As far as Susan knew, Eddie was still looking for work, since their financial problems were far from over. But Eddie knew there was more money, and he was too anxious to go job hunting. He’d started following Martha more closely, looking for developments in her public life that might send Morgan into action. He turned on the TV as soon as Susan left each morning. He bought all the gossip magazines and read them at coffee shops, throwing them out before coming home. There was a lot to follow — Entertainment Daily and half a dozen other channels; Star Style, Peeper, and CelebNation. Martha had definitively split from Rex, and her publicist confirmed that she was dating Turner Bledsoe.
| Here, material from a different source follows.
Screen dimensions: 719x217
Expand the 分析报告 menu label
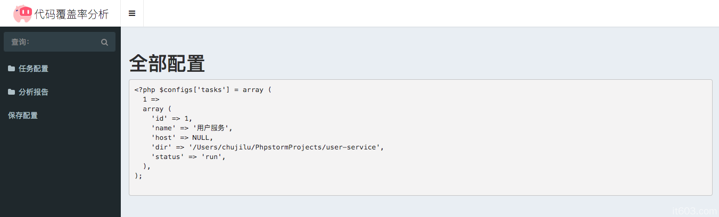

She had left Rex just as his status as Hollywood’s leading heartthrob was coming into doubt. His big summer movie was a box office disappointment, and his new girlfriend, Carla Lender — the head chef on the cooking-and-dating show Butter Me Up —was an obvious step down from Martha. Meanwhile, Martha’s romance with Turner had helped make Life After Laura into a hit. She was bankable now. According to Star Style, she was considering half a dozen new projects, and the upcoming season of Dr. Drake would be her last. Eddie found dozens of message boards dedicated to predicting how the series would end. Would the true nature of Drake’s gift finally be revealed? Would she marry the hospital administrator with whom she’d alternately flirted and fought through the duration of the show? Serious consideration was being given to alternate theories that Drake was either an angel or a space alien. In either case the final episode would close with her ascension into the skies. Eddie spent entire days on this, and there was always more.
When he wasn’t following the intricacies of Martha’s career, he was watching the two of them together on his computer. He didn’t watch the clip he’d sold to Morgan, just the everyday images of their old life. At times he would watch a scene that reminded him of something, and he would go into the closet and search the relics box for an old photograph or script. He would emerge eventually to find that an hour had passed. It had been a mistake to bring the box upstairs, to invite her back into his life. He’d thought it would be harmless to remember from a safe distance what it had been like to be in her thrall, but there was no safe distance.
And he wasn’t just following Martha. Justine Bliss had admitted her problem and agreed to check herself in to the hospital. Entertainment Daily had exclusive access to her first days there. They reported every meal she ate and every morning weigh-in. Meanwhile Sandra Scopes, three-time winner of Scavenger: Urban Adventure Edition , had been diagnosed with breast cancer.
“There’s a lesson here,” Sandra told Marian Blair. “If it can happen to me it can happen to anyone.”